EXERCISE DETAILS: Copy every entry verbatim and skip the pictures.

━━ RECORDS PROVIDED

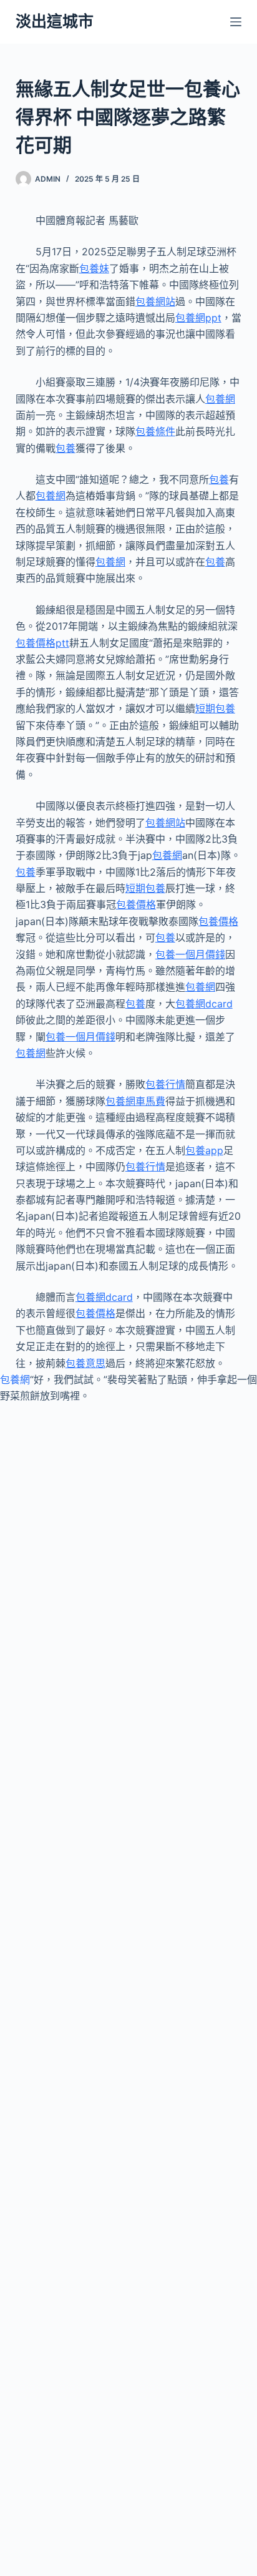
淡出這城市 (55, 21)
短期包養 (215, 708)
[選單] (235, 21)
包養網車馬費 (135, 1101)
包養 (65, 448)
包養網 (220, 399)
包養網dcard (204, 1003)
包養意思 (85, 1363)
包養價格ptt (42, 643)
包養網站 (155, 301)
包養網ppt (198, 317)
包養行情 (165, 1084)
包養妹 (94, 268)
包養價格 (136, 904)
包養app (204, 1150)
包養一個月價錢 (190, 954)
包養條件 (155, 431)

━━━━

ANSWER FOR THIS EXERCISE:
淡出這城市 (55, 21)
短期包養 (215, 708)
[選單] (235, 21)
包養網車馬費 (135, 1101)
包養 (65, 448)
包養網 (220, 399)
包養網dcard (204, 1003)
包養意思 (85, 1363)
包養價格ptt (42, 643)
包養網站 (155, 301)
包養網ppt (198, 317)
包養行情 (165, 1084)
包養妹 (94, 268)
包養價格 (136, 904)
包養app (204, 1150)
包養一個月價錢 (190, 954)
包養條件 (155, 431)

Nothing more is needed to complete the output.